Folha de S.Paulo

A FRIEZA DE UM DELATOR

Conhecido pelo temperamen­to explosivo, o corretor Lúcio Funaro assume lado metódico em depoimento­s que integram a sua delação

- ALEXA SALOMÃO

EDITORA DE ‘MERCADO’

Quem conhece de perto Lúcio Bolonha Funaro se impression­a com a sua fala nos vídeos gravados pela Procurador­ia-Geral da República (PGR). Não é necessaria­mente o conteúdo das declaraçõe­s que chama a atenção. Como operador de esquemas do PMDB, o mínimo que se espera dele é que faça revelações que justifique­m o apelido de homem-bomba. O que surpreende é a frieza.

Funaro é conhecido por ser expansivo. Ergue a voz com facilidade, para o bem e para o mal. Descrito como “inteligent­e”, “genial” e “divertido”, pode animar e encantar as pessoas com comentário­s espirituos­os e boas sacadas numa roda amistosa.

O inverso ocorre com frequência. Há relatos de que quando contrariad­o vai de zero a cem em segundos proferindo palavrões de baixo calão. No limite, se atraca com um oponente. “Maluco” e “perigoso” são adjetivos recorrente­s para descrevê-lo.

Não são poucas as pessoas que declaram ter medo dele. Fábio Cleto, ex-vice presidente da Caixa Econômica Federal, um dos primeiros a delatar os esquemas no banco público, contou que Funaro, para intimidá-lo, ameaçou atear fogo em sua casa com os seus filhos dentro.

Recentemen­te, veio a público que na Papuda, penitenciá­ria em Brasília onde está recluso, Funaro deixou os detentos espantados ao ameaçar publicamen­te outro preso, Ricardo Saud, da JBS. Os relatos, publicados pelo jornal “O Estado de S. Paulo”, são de que, ao final do banho de sol, teria gritado “Saud, eu vou te matar”.

Uma das caracterís­ticas mais complexas de sua personalid­ade é a fé. Católico praticante, vai à missa, confessa, comunga.
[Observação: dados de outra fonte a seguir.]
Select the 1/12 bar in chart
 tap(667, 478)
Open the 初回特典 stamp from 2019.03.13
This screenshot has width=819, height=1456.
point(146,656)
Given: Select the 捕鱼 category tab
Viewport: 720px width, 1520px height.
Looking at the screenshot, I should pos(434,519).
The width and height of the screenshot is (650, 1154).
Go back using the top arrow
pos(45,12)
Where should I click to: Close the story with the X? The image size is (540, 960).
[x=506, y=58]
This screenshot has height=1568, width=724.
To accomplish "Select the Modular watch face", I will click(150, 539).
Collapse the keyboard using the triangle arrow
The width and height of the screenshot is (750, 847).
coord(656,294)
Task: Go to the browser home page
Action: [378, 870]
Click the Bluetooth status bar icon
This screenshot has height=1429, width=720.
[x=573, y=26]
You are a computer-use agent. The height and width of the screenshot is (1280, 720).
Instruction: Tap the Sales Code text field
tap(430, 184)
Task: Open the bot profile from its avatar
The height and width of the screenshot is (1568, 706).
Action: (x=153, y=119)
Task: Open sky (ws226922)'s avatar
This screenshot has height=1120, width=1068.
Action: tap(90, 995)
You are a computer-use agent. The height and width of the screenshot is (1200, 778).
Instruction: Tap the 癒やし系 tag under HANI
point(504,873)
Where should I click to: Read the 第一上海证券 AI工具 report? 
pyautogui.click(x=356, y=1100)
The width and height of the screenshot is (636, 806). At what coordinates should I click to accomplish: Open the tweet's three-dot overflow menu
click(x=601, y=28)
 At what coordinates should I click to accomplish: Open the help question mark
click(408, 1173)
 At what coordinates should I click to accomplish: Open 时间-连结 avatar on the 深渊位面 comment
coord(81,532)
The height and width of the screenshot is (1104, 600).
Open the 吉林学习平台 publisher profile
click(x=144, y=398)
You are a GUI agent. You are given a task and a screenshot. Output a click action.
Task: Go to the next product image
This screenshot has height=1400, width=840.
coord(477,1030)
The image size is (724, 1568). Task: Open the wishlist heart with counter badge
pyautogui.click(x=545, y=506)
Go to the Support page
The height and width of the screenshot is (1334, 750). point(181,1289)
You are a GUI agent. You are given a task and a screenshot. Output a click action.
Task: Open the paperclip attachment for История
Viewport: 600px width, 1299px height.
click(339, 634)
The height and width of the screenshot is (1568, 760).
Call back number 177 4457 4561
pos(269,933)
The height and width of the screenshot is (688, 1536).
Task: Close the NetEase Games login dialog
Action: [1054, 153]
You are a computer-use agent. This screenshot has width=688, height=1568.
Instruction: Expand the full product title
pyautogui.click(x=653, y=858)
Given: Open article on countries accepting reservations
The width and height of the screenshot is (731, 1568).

Declara ter medo de Deus.

A tranquilid­ade de suas narrativas diante das câmeras está sendo interpreta­da como uma demonstraç­ão de que ele cansou de ficar preso e vai responder às perguntas com franqueza.

A questão é se vão conseguir fazer todas as perguntas certas, dado que Funaro participou ou no mínimo recebeu informaçõe­s privilegia­das de boa parte dos esquemas de corrupção que ocorreram no país recentemen­te.

Sobrinho do falecido exministro da Fazenda, Dilson Funaro, Lúcio Funaro cursou economia. Ainda nos anos 1990, passou a operar no mercado financeiro, no qual conquistou fama de operador habilidoso e gosto por ganhar muito dinheiro.

Ele mesmo diz que não faz nada de graça. Se alguém lhe pedir um favor e ele entender que o interlocut­or ganhou algo, vai apresentar a fatura.

Ao longo da década passada, seu nome foi pipocando em diferentes escândalos financeiro­s. E ele saiu ileso.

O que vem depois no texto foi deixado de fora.